Personally, I really like that the riser is clamped in solid. Makes both hands available during setup, gives the riser great support while pressing, and seems a lot safer to me compared to letting a bow hang in mid-air like an inline. And the riser pads/clamps double as a nice place to store your bow too, rather than hanging it on the wall. The arc-motion of the press arms seem more natural and easier on the limbs to me than the inlines' horizontal motion as well. I mounted this in a way that allows it to be rotated 360 degrees as well, so if you prefer to do your work in the vertical bow position you can do that too. I also did it this way so I could add a draw board / mechanical shooter setup to it similar to the bow-a-constrictor draw board adapter. One of these days I will get that designed and built and will post pics! Been too busy lately.

There are a lot of press designs out there and I think they all have their own advantages and people have their own personal preferences. I just liked the X-style presses best for the reasons listed above and decided to build my own.


----------



## 78mac78 (Mar 24, 2013)

Here is a pic of most of the parts....just primed everything tonight and got my press wheels from grizzly in! As you can see I didn't cut the foot off the jack and probably should have but I wanted to make sure it will all work first. I would definitely






do a few things over as far as the way I chose to fab everything but all in all I think it will work. Kudos to BE200 for drawings they are great.

- [Data excerpt]
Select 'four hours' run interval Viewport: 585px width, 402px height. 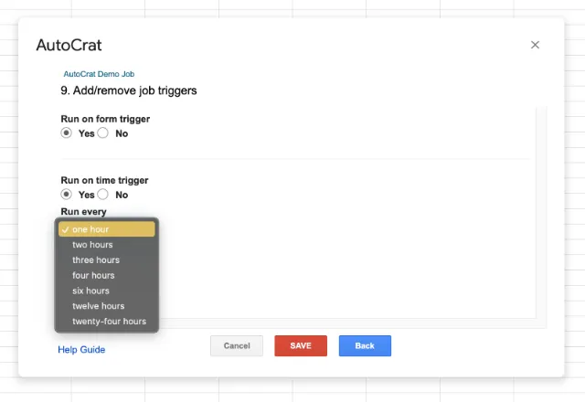pos(93,275)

- [Given task 1] In the bow press thread, why did the writer mount the press so it can rotate 360 degrees? Answer in one to three sentences.
- [Given task 2]
Please answer these questions from the bow press thread:
(a) Besides holding the riser, what else do the riser pads/clamps serve as?
(b) Where did the press wheels come from?
(c) Who gets credit for the drawings?
- [Given task 3] Reproduce the stretch of the bow press thread from "Here is a pic" through "they are great.".

- [Exercise output 1] Rotating it lets someone who prefers to work with the bow vertical do that. The writer also mounted it this way to later add a draw board or mechanical shooter setup, similar to the bow-a-constrictor draw board adapter.

- [Exercise output 2]
(a) A place to store the bow, instead of hanging it on the wall.
(b) Grizzly.
(c) BE200.

- [Exercise output 3]
Here is a pic of most of the parts....just primed everything tonight and got my press wheels from grizzly in! As you can see I didn't cut the foot off the jack and probably should have but I wanted to make sure it will all work first. I would definitely






do a few things over as far as the way I chose to fab everything but all in all I think it will work. Kudos to BE200 for drawings they are great.